◆ Listed entries:
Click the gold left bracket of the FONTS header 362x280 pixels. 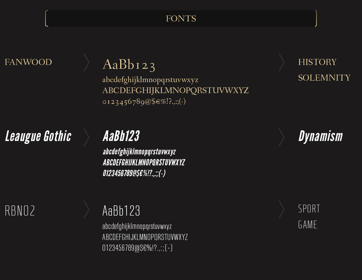(x=46, y=19)
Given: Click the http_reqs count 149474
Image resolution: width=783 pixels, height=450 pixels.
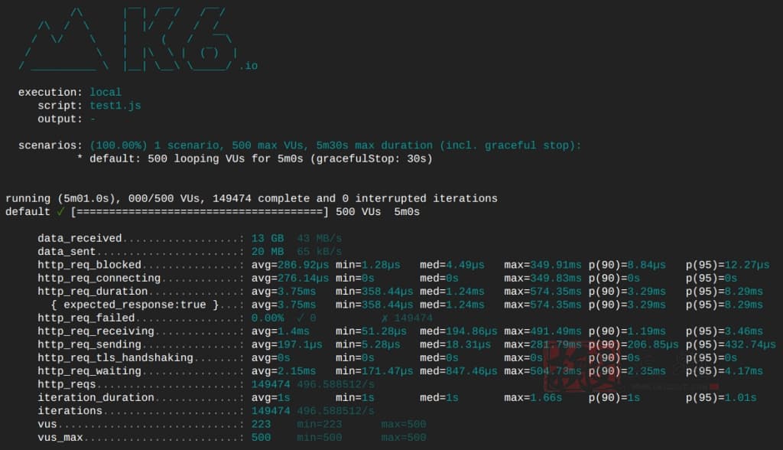Looking at the screenshot, I should 271,384.
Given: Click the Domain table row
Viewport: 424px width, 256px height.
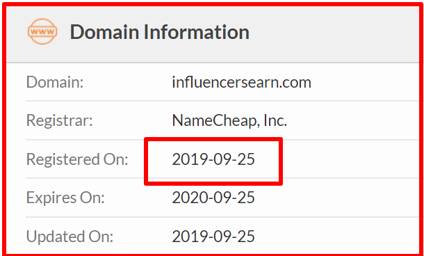Looking at the screenshot, I should [x=222, y=82].
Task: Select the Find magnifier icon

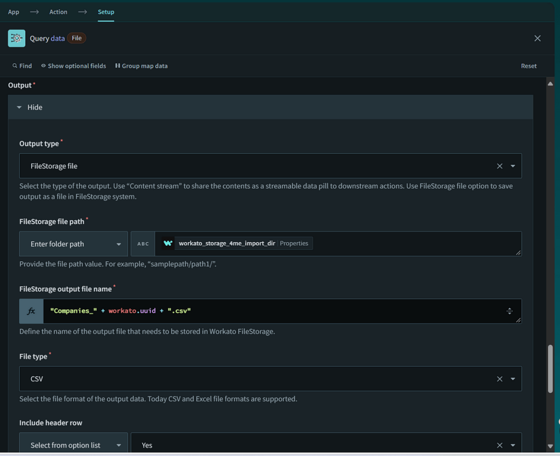Action: pyautogui.click(x=15, y=66)
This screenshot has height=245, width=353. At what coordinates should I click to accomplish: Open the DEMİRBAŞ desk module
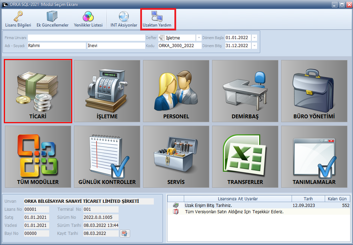[245, 91]
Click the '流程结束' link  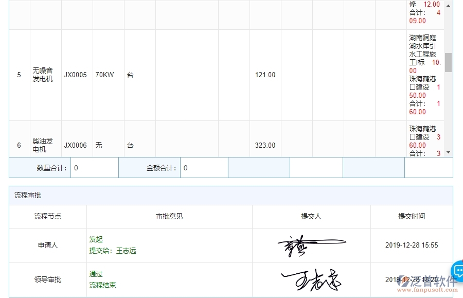pos(102,285)
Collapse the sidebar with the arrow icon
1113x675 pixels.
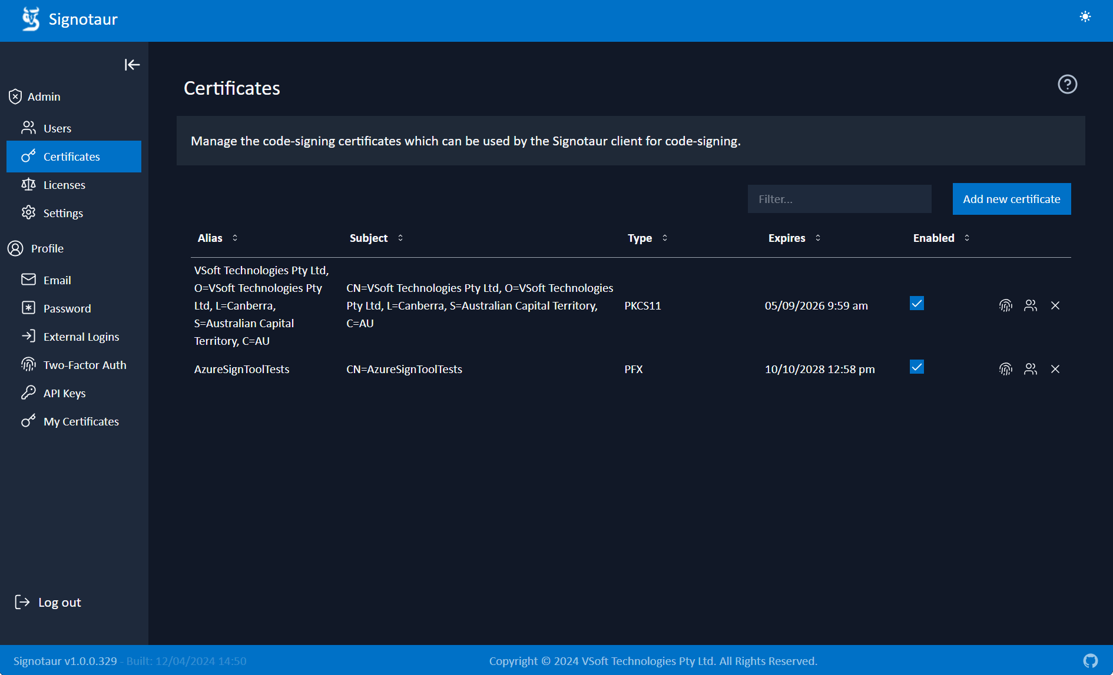132,65
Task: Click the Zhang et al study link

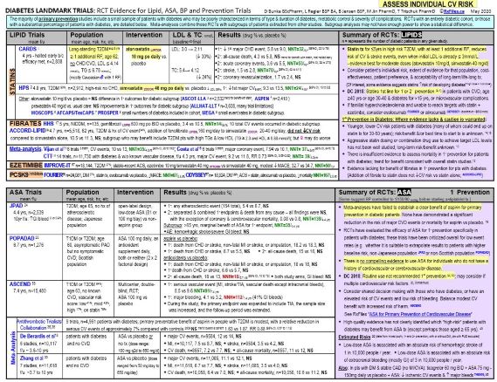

◆ Task prompt: Tally the lines of the records that contain "Given", then write only the total.

◆ Answer to the exercise: 2